As a freshman in college, it didn’t take long for the overwhelming desire to disappear to show back up. I was scared. Naive. Insecure. The familiar excruciating pain of feeling different consumed me. I was mocked for my height since, at 6’1”, I surely didn’t look like the typical sorority girl. I longed for a safety that I couldn’t find being myself. Not wanting to tell anyone what was going on inside, out of my own shame, I turned to the one sure way that I knew would make the pain I was in go away – losing weight. And so, I relapsed.
My family, unable to deny what was happening, soon intervened. At the conclusion of the first semester of my sophomore year, I was forced to withdraw.
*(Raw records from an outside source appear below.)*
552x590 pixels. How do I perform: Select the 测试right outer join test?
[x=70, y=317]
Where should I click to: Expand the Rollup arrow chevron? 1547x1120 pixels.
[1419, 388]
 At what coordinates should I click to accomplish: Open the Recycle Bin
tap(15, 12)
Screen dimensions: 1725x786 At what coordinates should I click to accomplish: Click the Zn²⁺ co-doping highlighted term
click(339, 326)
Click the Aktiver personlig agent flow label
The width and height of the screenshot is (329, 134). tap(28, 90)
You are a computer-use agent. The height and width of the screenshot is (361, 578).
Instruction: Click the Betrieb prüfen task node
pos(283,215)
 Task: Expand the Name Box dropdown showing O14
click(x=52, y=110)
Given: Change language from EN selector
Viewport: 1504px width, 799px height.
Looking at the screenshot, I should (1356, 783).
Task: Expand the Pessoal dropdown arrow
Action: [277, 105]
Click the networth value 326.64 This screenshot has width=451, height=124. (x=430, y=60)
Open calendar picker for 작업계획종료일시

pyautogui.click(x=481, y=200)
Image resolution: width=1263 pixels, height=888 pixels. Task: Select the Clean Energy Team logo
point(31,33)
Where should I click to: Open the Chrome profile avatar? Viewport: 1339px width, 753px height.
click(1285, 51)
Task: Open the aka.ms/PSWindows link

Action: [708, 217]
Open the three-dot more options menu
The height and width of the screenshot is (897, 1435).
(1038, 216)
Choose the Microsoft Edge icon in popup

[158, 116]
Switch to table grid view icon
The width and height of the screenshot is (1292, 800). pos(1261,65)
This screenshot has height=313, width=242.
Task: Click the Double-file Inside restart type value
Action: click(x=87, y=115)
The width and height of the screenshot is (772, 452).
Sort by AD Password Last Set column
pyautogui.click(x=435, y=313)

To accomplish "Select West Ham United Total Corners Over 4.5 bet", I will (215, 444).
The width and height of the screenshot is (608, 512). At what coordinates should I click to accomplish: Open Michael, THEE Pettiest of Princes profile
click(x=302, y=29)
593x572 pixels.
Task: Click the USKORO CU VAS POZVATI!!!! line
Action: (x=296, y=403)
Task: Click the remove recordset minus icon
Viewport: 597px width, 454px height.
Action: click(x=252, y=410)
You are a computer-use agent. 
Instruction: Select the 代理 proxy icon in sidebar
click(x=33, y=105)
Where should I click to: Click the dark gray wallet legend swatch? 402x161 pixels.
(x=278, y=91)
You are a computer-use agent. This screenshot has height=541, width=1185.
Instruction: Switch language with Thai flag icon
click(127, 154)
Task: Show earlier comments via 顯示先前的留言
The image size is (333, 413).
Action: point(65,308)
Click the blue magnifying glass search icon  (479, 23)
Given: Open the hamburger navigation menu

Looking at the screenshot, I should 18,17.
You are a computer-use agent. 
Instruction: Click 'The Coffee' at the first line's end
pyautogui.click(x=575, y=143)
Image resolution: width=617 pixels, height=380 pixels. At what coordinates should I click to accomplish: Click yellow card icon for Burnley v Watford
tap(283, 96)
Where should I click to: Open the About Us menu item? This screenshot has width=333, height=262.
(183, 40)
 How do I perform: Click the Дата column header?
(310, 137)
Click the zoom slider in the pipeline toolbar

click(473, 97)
Over the next few months, with significant family involvement, I arrived at a mentally stable enough place that I was able to transfer to a college I loved. But I refused to get the proper treatment I needed because I was unwilling to address the root cause of my behavior: my own self-hatred. Frankly, I was afraid of someone taking it from me. It was what I knew I could count on to escape. I was determined to protect it. Therefore, my pain was simply band-aided, not remedied. And I proceeded to shuffle symptoms.